Scholars agree that griot music figures prominently in the genealogy of early American blues music, having originated in regions of northwest Africa from where many people were taken as slaves hundreds of years ago. While the music of the griots can sound ancient and otherworldly to the western ear, there is a striking resemblance to the blues in how melody, scale and flattened pitch (so called "blue" notes) are used in both singing and playing.
Suso had already mastered his tradition's songs and stories by the time he settled in America in the late '70s. In 1977 he co-founded Mandingo Griot Society, an ensemble that put griot music in the context of a modern band and thus become a pioneer in early world-fusion. Suso also has experimented with funk, jazz and dub in his works with Herbie Hancock and Bill Laswell's group Material. Perhaps his most ambition effort is the CD compilation Jali Kunda (1996 Ellipsis Arts) which features a dozen traditional tracks hand-selected and arranged by Suso, many of which are played by his relatives in Gambia. It also showcases three modern compositions: one written with Laswell, one with avant-garde saxophonist Pharoah Saunders and finally a standout track "Spring Waterfall" with minimalist Philip Glass.
Suso first collaborated with Glass on the soundtrack to the film Powaqqatsi (1988), on which he played kora—a 21-string instrument akin to something between a harp and lute—and balafon, a 21-key xylophone. In addition to other instruments mastered by the griot, Suso also played the part of musical tour guide and mentor to Glass who wished to further explore his interest in African music, and the two became immediate friends.

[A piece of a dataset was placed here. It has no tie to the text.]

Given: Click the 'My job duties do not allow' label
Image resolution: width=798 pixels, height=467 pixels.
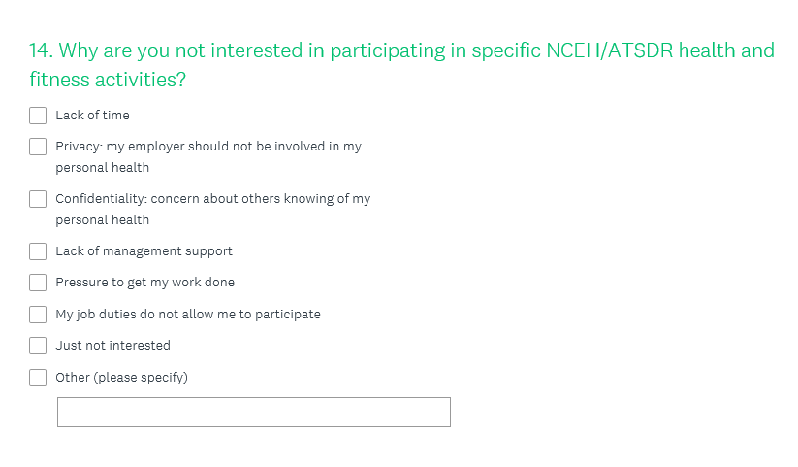Looking at the screenshot, I should [187, 315].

The next collaboration between the two was also a soundtrack, this time to a play: a Joanne Akalaitis production of Jean Genet's The Screens. The play is set in the former French colony of Algeria during the French-Algerian war and therefore ideal for an Afro-European musical treatment. The composers co-wrote this work in a "back & forth style" while reading through the script with the director, with the result that there are pieces each composer became primarily responsible for: Glass representing Western European imperialism, and Suso the colonized point of view.
For those who are unable to witness live the haunting juxtaposition of the tunings of the African instruments with their western counterparts used in The Screens, the soundtrack is available from Point Music (1993). But seeing this collaboration is a unique opportunity whose kind won't come again to Santa Barbara anytime soon.
There will be a free Meet-the-Artist discussion w/ Foday Musa Suso on Tuesday, May 1 at 2pm in the Multicultural Center Theater at UCSB.